A common tradeoff made by fault-tolerant, distributed systems is the ease of user interaction with the system. Implementing correct distributed operations in the face of failures often takes priority over reducing the level of effort required to use the system. Because of this, applying a problem in a specific domain to the system can require significant planning and effort by the user. Apache Accumulo, and its sorted, Key-Value data model, is subject to this same problem: it is often difficult to use Accumulo to quickly ascertain real-life answers about some concrete problem.
This problem, not unique to Accumulo itself, has spurred the growth of numerous projects to fill these kinds of gaps in usability, in addition to multiple language bindings provided by applications. Outside of the Java API, Accumulo client support varies from programming languages, like Python or Ruby, to standalone projects that provide their own query language, such as Apache Pig and Apache Hive. This talk will cover the state of client support outside of Accumulo’s Java API with an emphasis on the pros, cons, and best practices of each alternative.

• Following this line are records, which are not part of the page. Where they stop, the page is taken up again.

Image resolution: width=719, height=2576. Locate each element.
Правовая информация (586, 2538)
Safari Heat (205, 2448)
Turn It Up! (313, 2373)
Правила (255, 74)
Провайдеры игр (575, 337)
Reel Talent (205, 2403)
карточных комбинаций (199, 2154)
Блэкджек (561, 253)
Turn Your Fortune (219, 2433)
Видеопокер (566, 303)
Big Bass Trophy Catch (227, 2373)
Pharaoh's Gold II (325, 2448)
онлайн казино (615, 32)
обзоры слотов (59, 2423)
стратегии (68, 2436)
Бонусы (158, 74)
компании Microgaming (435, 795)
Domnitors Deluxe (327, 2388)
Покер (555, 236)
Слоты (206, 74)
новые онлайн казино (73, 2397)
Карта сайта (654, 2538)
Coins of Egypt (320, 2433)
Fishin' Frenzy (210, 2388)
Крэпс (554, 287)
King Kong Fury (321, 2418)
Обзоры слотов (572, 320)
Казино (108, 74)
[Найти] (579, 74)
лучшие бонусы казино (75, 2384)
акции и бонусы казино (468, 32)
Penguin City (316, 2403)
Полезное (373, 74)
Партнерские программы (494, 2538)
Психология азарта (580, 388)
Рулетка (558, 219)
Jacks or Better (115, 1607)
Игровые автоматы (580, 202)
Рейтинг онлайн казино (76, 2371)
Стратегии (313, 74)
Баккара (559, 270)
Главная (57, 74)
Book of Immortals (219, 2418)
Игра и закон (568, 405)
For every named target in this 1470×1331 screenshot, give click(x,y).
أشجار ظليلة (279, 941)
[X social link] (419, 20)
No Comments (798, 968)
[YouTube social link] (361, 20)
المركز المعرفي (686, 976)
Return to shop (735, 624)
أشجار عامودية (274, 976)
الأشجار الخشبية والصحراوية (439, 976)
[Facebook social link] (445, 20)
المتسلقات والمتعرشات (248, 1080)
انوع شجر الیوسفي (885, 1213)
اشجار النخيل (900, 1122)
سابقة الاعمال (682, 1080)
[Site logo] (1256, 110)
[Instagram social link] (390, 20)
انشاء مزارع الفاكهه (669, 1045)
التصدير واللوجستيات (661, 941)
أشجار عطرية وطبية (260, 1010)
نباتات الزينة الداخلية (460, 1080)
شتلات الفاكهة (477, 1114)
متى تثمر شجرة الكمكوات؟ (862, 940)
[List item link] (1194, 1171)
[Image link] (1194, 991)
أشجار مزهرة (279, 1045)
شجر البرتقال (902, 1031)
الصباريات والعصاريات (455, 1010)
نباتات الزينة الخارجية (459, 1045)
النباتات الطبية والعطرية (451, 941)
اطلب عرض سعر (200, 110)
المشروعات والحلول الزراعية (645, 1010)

Member of Technical Staff, Hortonworks
Josh is a member of the engineering staff at Hortonworks. He is strong advocate for open source software and is an Apache Accumulo committer and PMC member. He is also a committer and PMC member of Apache Slider (incubating) and regularly contributes to other Apache projects in the Apache Hadoop ecosystem. He holds a Bachelor's degree in Computer Science from Rensselaer Polytechnic Institute.